I suppose we tend to view trade, or commerce, as the millions of daily transactions between producers and consumers, with an occasional nod to the vendors, like Wal-Mart, who bring us together in the marketplace. Behind the scene are the capital providers who finance the whole operation in anticipation of financial reward. Behind the scene are the entrepreneurs who bring the capital together with innovation, manufacturing facilities, labor, marketing, and distribution networks. And behind the scene are the innovators who have the bright ideas to create the products that the entrepreneur builds, that the capital providers finance, that the vendors stock on their shelves, and that we purchase.

Another name for trade is commerce. The so-called commerce clause in A.1.S.8. of the US Constitution enabled and centralized the continuation of colonial mercantilism, that is the collusion or criminal conspiracy between private commercial interests and representatives of the state monopoly of force and fraud to protect special interests from competition, and naturally to extort wealth from all citizens in taxes. This racket is as old as mankind, and has financed every political government in history. That people by and large tend to tolerate this intrusion into their daily lives, and the outright theft, is a monument to the effectiveness of the lies they are told to keep the racket going. Up to a point.

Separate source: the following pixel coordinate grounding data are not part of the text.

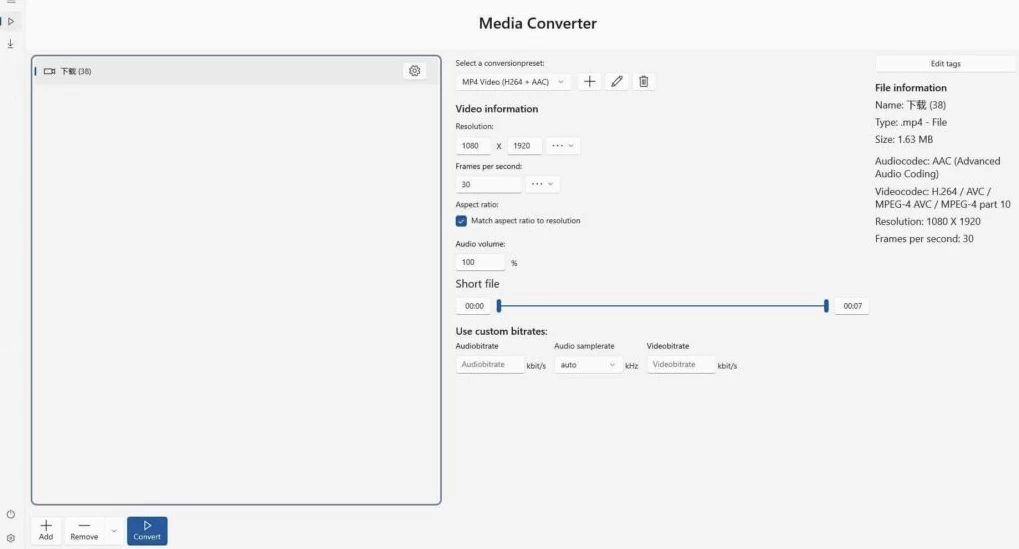Click the Videobitrate input field

pyautogui.click(x=680, y=365)
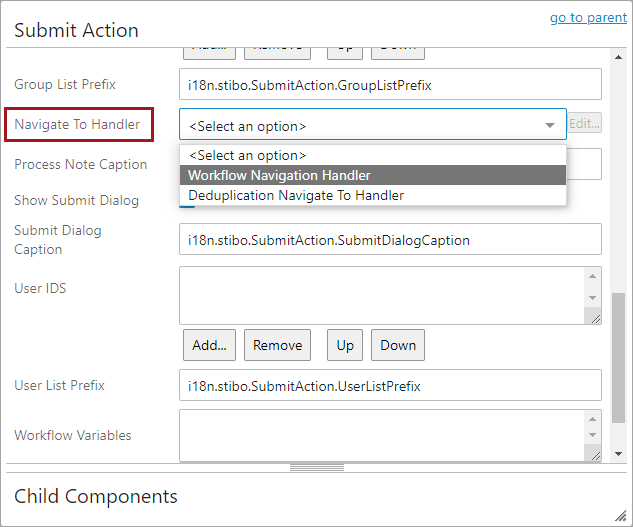Click the User IDS list scroll-up arrow
Viewport: 633px width, 527px height.
click(594, 276)
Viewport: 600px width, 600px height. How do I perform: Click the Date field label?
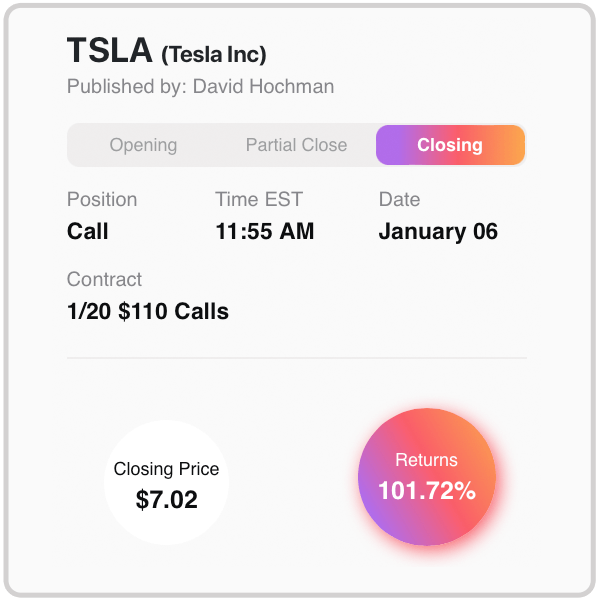pos(399,199)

American colonists were not subjected to the punishing taxation and regulation that Americans today seem to tolerate quite easily. British mercantilism worked smoothly for the most part, and hundreds of Americans, all British subjects of course, were wealthy people of influence in the Eighteenth Century colonies, and in London and Paris. If the British Parliament had left the colonies alone, nothing would have changed, but politicians get greedy for power and money, so they put the squeeze on America, and some colonists got angry about it.

We know the result. What we may not know, or realize, is that the issues that prompted that anger were later written into the Constitution as the law of the land, and that we are living with the consequences of that law today: the political-military-industrial complex is mercantilism writ large. It’s called fascism.

All for the want of free trade? Yes. The designers of the Constitution each had a special interest stake in the outcome of this unilateral "contract" binding every man, woman, and child within its jurisdiction to its "law" for as long as it lasts. No living person may opt out, ever, or the whole fraud becomes exposed, and falls apart; think "Iron Curtain" and then investigate how you may leave your political jurisdiction with your wealth intact. You can’t.

But does that reality at the moment make free trade and free markets utopian? No, I don’t think it does. I think we could get along without coercive political government just fine. How about you?